Le récit qui va suivre a maintenant plusieurs semaines. Je crois que j’avais besoin de prendre du recul et d’accepter les faits avant de pouvoir en parler, mais maintenant que le temps a passé, et que la douleur commence à se faire moins vive, il est temps de partager.

Tout le monde a connu dans sa vie, ce moment où l’on a terriblement envie de faire quelque chose, même si on SAIT que c’est une très mauvaise idée. Il n’est pas toujours facile de résister - surtout quand on a entre 6 et 14 ans. Heureusement, en grandissant, la petite voix qui SAIT se fait de plus en plus forte et on apprend à l’écouter. Mais hélas, et ça peut arriver à tout le monde, des années de sagesses ne protègent pas d’un moment de faiblesse…

Toujours est-il que, l’autre matin, j’ai soudainement eu envie de couper ma frange moi-même. Allez, juste un petit coup de ciseau ! Ah tiens, j’imaginais pas vraiment ça comme ça… Ça rend pas du tout comme chez le coiffeur ! C’est pas très beau en fait. C’est même plutôt franchement raté. À moins qu’horrible soit un meilleur choix de mot ? Je peux pas aller au boulot comme ça ! Bon, au moins, sur le trajet, j’ai ma casquette; et puis au boulot, je me planquerais derrière mon écran. Allez, ça ira. Juste quelques heures à affronter le regard des autres et je pourrais ensuite me cloîtrer chez moi tout le week-end et envisager un plan B.

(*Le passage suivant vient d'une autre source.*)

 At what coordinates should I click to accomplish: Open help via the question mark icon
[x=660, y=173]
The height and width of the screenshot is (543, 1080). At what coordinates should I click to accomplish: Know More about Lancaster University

Pleine de bravoure, j’ai donc mis ma casquette et affronté le monde extérieur. Dans le bus/métro, tout s’est bien passé. Je suis arrivée au bureau la première, ce qui m’a permis d’éviter les regards en restant bien cachée derrière mon écran, puis j’ai noyé ma honte dans le travail. Tout se passait donc plutôt bien.

Ce que je n’avais pas prévu, c’était ce coup de téléphone à ma chef, qui annonçait que suite à une annonce qu’on avait fait la veille, la télé allait débarquer dans les bureaux deux heures plus tard pour faire un petit sujet sur nous pour le journal de 20h. Voilà voilà. Donc, c’est LE jour où j’ai choisit de prendre une paire de ciseau pour me faire une frange digne de Jeanne d’Arc que je suis passée à la télé.